De facto, segundo Liliana Gonçalves, neste momento apenas 11 500 cuidadores foram reconhecidos com o estatuto, mas muitos ficaram de fora, já que o universo de pedidos ascendeu a 23 mil. “Nós não podemos ignorar a fatia de cuidadores informais que está fora deste estatuto”, realça, advertindo para a necessidade de se ter “uma visão abrangente para estas pessoas”.

Também presente na sessão, Susana Eusébio, representante da Administração Central do Sistema de Saúde, onde integra uma equipa que monitoriza a implementação do ECI, refere que se está a tentar que os profissionais de saúde estendam agora o olhar ao cuidador, algo que “até agora não acontecia de forma sistemática e que visasse objectivos muito particulares.
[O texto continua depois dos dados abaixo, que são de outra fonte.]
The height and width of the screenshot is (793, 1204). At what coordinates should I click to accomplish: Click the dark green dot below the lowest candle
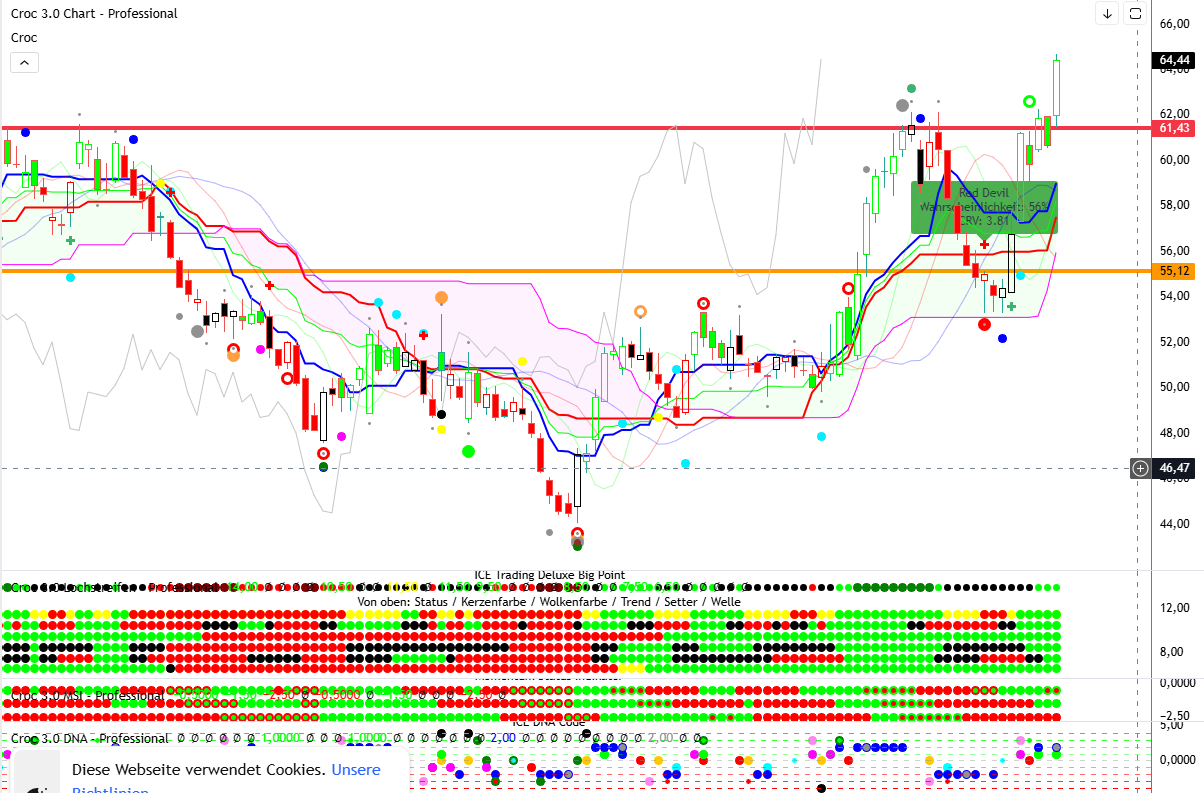(x=577, y=543)
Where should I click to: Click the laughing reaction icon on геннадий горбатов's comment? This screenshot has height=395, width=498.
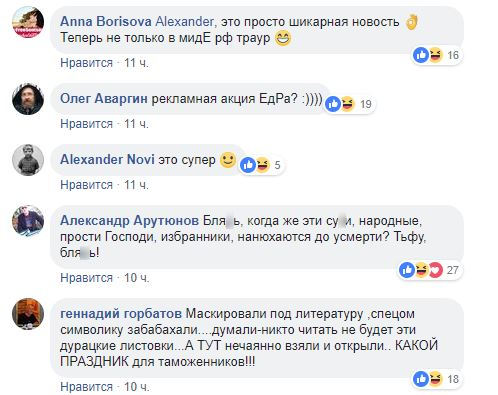[435, 379]
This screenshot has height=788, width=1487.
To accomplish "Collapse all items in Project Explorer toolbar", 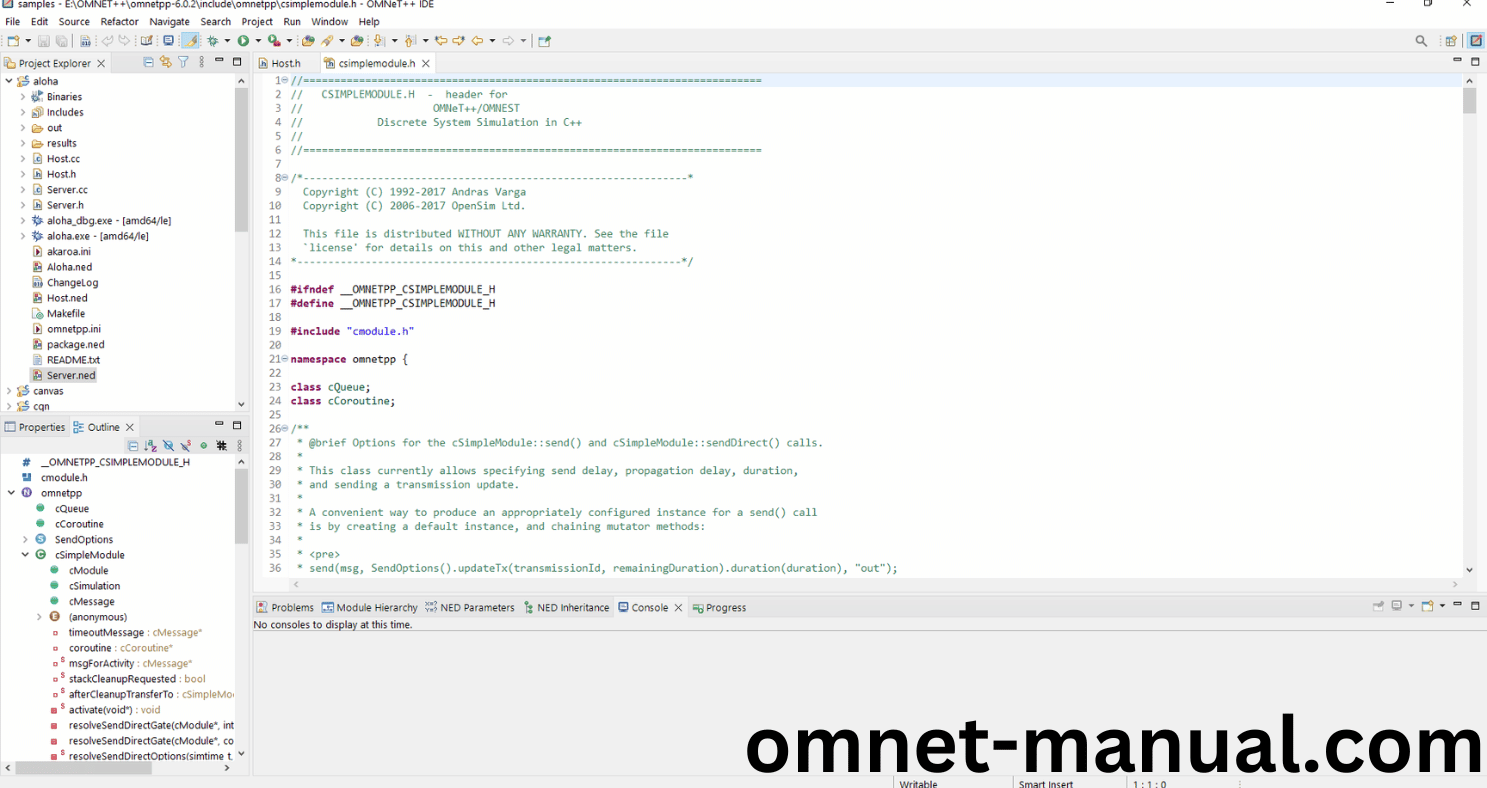I will (x=148, y=62).
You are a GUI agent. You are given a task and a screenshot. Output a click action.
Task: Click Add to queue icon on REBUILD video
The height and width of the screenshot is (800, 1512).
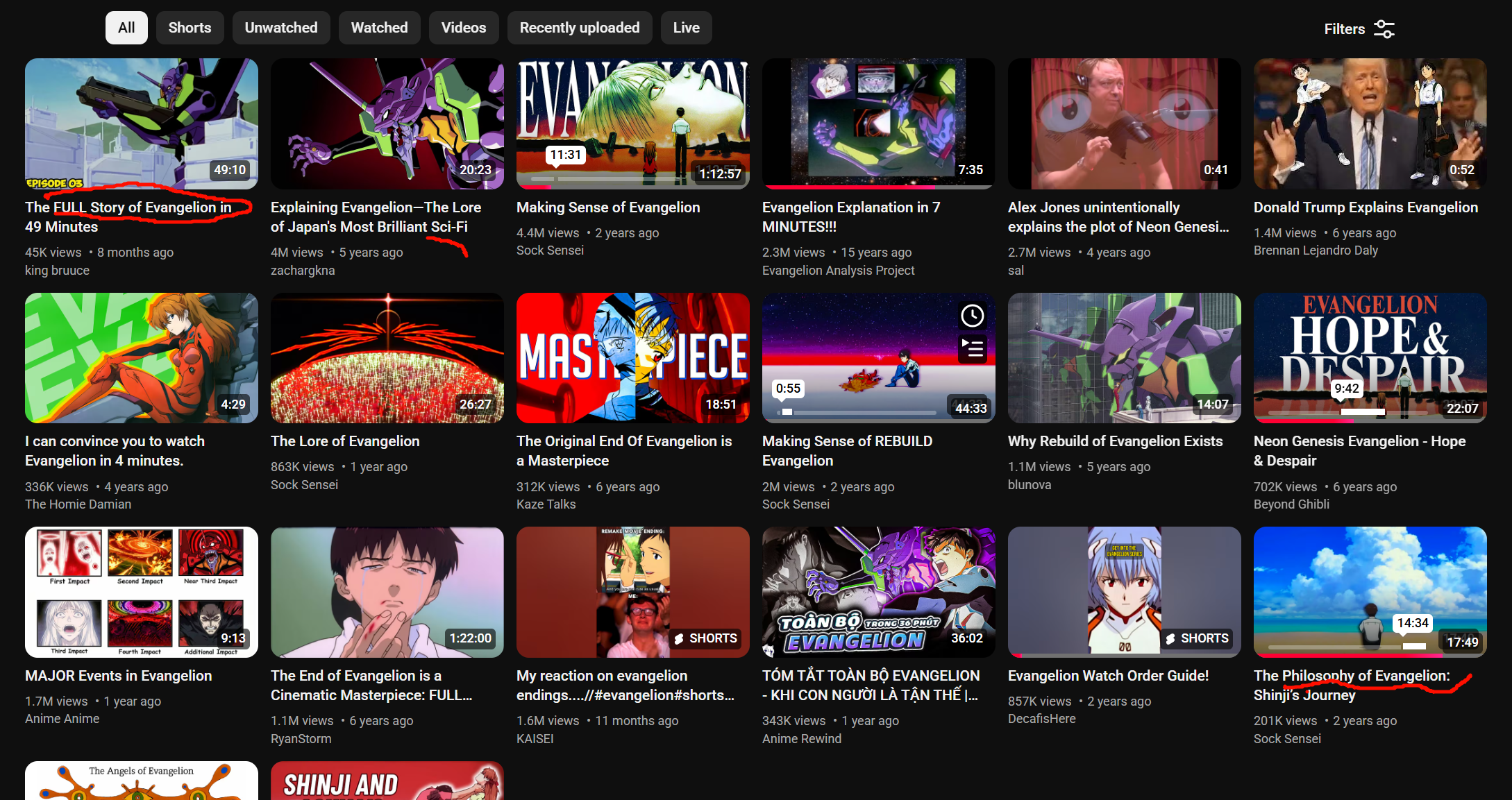coord(972,348)
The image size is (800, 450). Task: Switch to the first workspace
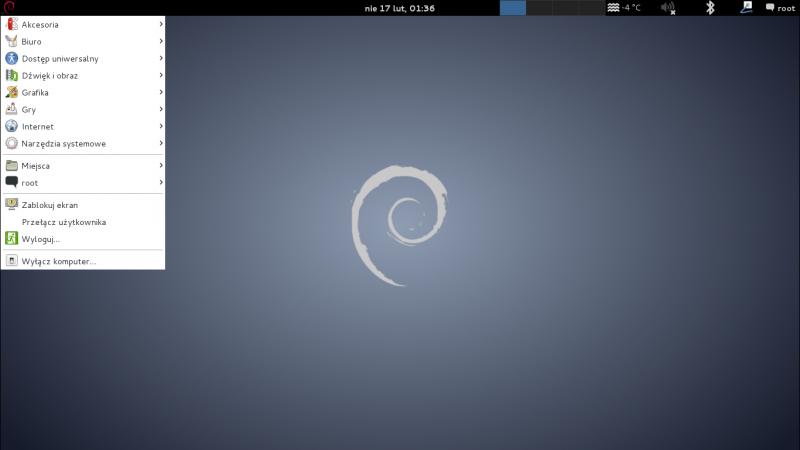513,8
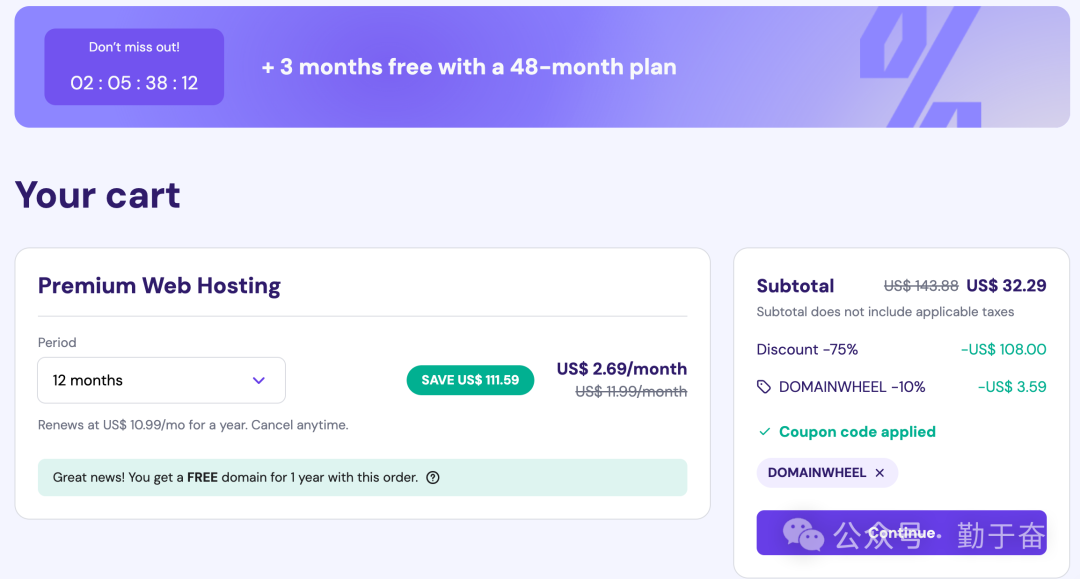Click the free domain green notice bar
This screenshot has width=1080, height=579.
click(x=362, y=478)
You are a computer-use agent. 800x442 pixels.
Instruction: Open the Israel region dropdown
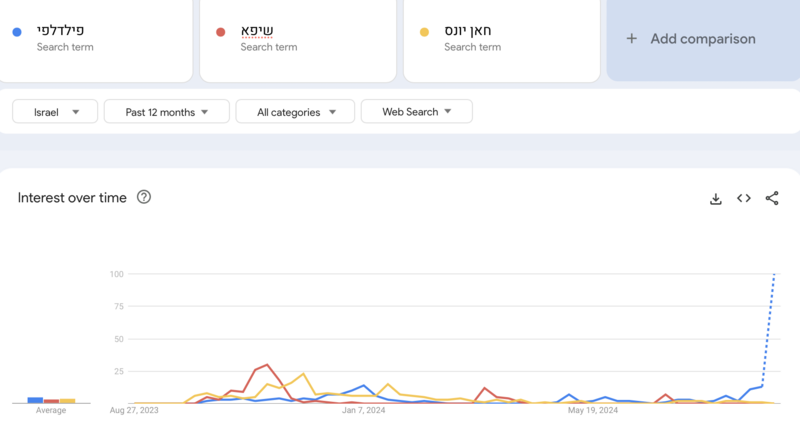55,112
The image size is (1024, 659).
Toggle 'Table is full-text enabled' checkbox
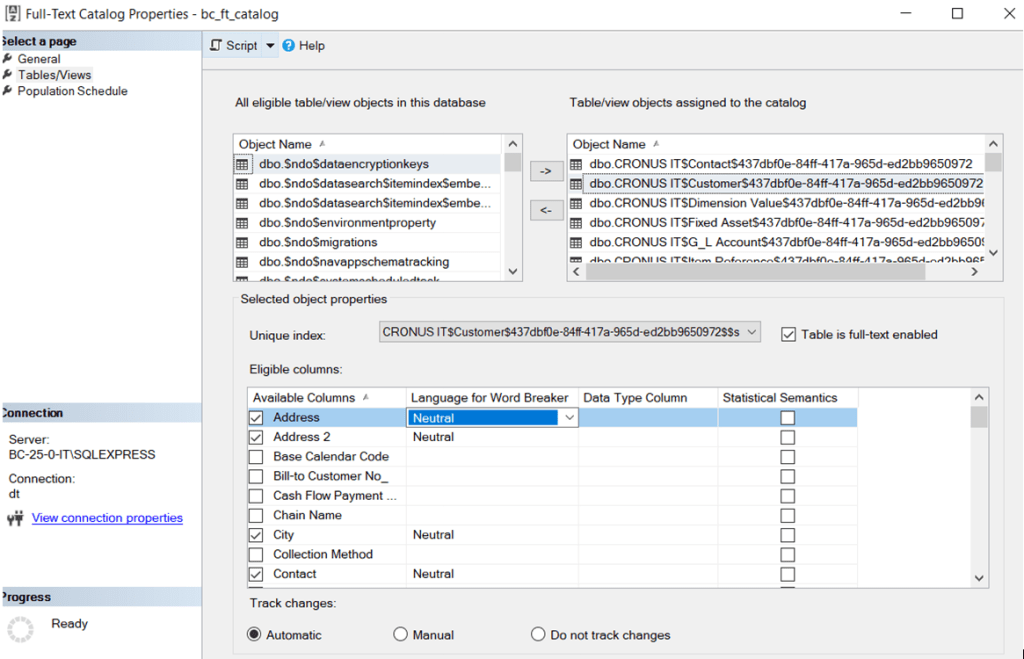[x=788, y=334]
Assim, além da identificação de necessidades do cuidador informal, nomeadamente no que diz respeito à boa prestação de cuidados, há agora uma chamada de atenção para a sua própria saúde, física e psicológica. “A sua saúde mental é afectada pelo facto de haver problemáticas de saúde que não estão a ser devidamente acompanhadas e que têm depois um reflexo na capacidade de o cuidador informal prestar cuidados”, lembra, dando como exemplo a diabetes ou a hipertensão, entre outras patologias.

Todos pelos doentes

Promovida pela Merck Portugal, a conferência foi organizada no âmbito da semana “As one for patients”, assinalada em vários países, e reforçando o posicionamento da companhia. “Todos pelos doentes, ao lado dos doentes, e dos que deles cuidam, como uma só equipa” é o mote, como lembrou a comunicadora Fernanda Freitas, a quem coube a tarefa de moderar o debate.